With increased financial pressure on everyone in the current economic climate, landlords need to be vigilant as to how they vet and process potential tenants so as to avoid the risk of future defaults. Managing tenant risk has, therefore, become crucial. As with all risks, tenant risk is best-managed upfront and I would recommend the following steps to do so.
1. Do a thorough credit, reference and FICA check
It starts with doing a thorough credit check on prospective tenants and a reference check with their previous landlords. A credit check gives you insight into how they manage their financial affairs and a reference check with their previous landlords help you find out if they maintained the property in good condition, respected any house rules that were in place and paid their rent on time.
Landlords and tenants might not be aware that estate agents are legally obliged to obtain proof of their identity and proof of address according to the Financial Intelligence Centre Act, commonly referred to as FICA. Your agent will require sight of all original documents or, alternatively, certified copies. Another vital aspect of a rental is when providing original identity documents, these will need to be seen in the presence of the document holder.

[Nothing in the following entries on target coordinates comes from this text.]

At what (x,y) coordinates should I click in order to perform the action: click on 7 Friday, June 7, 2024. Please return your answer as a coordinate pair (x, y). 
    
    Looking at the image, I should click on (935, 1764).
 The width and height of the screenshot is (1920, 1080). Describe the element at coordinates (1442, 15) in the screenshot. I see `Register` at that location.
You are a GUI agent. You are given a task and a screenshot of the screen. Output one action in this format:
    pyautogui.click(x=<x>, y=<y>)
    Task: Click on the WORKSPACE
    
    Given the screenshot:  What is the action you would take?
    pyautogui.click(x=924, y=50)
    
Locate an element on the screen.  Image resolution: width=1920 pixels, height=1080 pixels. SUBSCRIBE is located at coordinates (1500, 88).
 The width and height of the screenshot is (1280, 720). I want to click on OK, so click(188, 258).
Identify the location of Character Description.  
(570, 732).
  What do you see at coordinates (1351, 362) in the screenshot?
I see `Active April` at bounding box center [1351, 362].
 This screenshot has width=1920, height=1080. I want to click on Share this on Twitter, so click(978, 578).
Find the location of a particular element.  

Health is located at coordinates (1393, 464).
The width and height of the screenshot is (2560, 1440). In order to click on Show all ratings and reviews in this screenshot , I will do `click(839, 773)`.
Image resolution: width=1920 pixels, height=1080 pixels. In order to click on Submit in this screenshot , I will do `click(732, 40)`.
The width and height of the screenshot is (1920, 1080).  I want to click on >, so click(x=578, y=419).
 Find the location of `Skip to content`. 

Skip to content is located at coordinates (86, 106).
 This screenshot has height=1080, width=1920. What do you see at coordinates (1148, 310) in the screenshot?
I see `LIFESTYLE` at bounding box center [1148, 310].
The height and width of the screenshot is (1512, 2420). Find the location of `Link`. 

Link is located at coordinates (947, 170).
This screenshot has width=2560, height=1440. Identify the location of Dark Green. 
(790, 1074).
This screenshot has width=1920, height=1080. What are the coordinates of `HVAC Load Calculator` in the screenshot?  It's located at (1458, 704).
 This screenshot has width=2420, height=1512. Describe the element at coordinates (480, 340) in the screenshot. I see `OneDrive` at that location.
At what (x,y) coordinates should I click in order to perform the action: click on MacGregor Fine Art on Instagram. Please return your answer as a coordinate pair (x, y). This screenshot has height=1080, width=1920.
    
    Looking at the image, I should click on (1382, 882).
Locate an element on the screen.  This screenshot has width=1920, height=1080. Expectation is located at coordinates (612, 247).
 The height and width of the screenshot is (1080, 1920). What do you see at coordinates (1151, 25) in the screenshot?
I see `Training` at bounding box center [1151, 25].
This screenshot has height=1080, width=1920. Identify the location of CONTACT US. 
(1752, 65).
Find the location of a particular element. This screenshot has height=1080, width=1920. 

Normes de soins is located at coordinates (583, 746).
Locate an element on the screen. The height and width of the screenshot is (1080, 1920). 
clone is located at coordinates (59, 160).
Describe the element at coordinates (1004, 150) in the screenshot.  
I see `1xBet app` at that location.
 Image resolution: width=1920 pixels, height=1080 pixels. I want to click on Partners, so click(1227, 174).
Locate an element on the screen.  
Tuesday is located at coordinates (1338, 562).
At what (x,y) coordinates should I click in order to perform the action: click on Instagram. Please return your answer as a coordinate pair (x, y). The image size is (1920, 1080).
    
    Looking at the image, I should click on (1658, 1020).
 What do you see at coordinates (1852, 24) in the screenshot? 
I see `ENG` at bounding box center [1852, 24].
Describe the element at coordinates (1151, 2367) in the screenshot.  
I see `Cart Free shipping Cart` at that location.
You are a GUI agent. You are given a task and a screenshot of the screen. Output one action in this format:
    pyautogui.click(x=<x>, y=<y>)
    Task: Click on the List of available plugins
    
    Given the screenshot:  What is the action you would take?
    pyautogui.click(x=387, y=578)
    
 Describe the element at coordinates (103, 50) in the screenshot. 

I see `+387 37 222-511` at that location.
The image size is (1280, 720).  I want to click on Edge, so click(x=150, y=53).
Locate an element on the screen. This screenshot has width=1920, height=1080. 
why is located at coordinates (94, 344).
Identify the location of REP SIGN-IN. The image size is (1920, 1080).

2. Confirm income earning with current employer
The next step is an income reference check with their current employer. It is important to confirm the prospective tenant’s employment status as well as their income. As a general rule, the monthly rental should be more or less 30% of the tenant’s gross income.
3. Pre- and post-site inspection
Prior to the tenant moving in, landlords would be advised to have a full-site inspection done, which would consist of a full report on the status of the property as well as photos to confirm these facts. It is also recommended that a follow-up site inspection is done when the tenant vacates at the end of the lease period, prior to refunding the deposit. Site inspections can also be done midway through the lease if the landlord has concerns about the tenant’s status.